Peroxidized CLs, including oxidatively truncated species, are produced in the small intestine (ileum) of mice in vivo after total body irradiation (9.5 Gy) (110, 116). Two truncated CL species, ONA/LA₃-CL (A) and OA/LA₂/ONA-CL (B), have been identified by MS²/MS³ fragmentation analysis (ONA, 9-oxo-nonanoic acid; LA, linoleic acid; OA, oleic acid).

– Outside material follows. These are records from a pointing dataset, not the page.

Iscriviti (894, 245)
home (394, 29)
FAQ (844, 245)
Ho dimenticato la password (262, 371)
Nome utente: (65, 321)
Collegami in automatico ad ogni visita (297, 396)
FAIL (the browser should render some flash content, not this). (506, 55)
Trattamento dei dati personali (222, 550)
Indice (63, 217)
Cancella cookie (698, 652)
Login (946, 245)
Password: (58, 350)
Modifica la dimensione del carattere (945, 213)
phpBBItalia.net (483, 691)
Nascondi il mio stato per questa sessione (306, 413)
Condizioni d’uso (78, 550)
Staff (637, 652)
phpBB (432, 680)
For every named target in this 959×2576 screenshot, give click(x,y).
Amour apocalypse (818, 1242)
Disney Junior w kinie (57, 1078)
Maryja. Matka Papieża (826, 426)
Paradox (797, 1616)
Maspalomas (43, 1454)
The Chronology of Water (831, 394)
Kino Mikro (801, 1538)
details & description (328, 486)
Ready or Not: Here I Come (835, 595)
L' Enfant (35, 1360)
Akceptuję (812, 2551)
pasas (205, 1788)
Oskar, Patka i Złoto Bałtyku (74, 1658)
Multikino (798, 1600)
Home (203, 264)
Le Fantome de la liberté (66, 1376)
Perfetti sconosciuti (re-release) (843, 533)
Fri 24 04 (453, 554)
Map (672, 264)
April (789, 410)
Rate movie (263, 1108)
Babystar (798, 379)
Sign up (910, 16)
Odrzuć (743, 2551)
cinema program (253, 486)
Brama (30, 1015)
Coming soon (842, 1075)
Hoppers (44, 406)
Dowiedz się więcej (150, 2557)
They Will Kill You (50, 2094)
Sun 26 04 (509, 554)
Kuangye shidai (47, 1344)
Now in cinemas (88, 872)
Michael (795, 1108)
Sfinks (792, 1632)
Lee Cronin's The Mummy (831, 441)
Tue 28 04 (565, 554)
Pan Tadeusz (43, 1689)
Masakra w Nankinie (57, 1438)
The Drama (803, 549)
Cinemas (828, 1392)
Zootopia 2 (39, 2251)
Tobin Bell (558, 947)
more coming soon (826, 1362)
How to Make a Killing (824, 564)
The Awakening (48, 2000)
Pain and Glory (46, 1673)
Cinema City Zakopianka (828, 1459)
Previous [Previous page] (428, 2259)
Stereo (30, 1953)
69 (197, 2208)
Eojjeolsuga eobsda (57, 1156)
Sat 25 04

As previously described (110, 112, 113, 116), the levels of peroxidized CL (including oxidatively truncated CL species containing ONA) are elevated after irradiation. Insets: structural formulas of ONA/LA₃-CL (A) and OA/LA/ONA-CL (B).

Figure 8

Radiation protection and mitigation by TPP-IOA and TPP-ISA. C57BL/6NTac female mice were exposed to total body irradiation to a dose of 9.25 Gy using a cesium source (n = 31–35 mice per group). The mice were irradiated and injected i.p. with TPP-IOA or TPP-ISA (5 mg per kg body weight in 100 μl of water containing 25% ethanol) 10 min after irradiation. P < 0.0001 (a two-sided log-rank test)—TPP-IOA or TPP-ISA injected and exposed to total body irradiation mice vs. mice exposed to total body irradiation only. These figure was adapted from (116).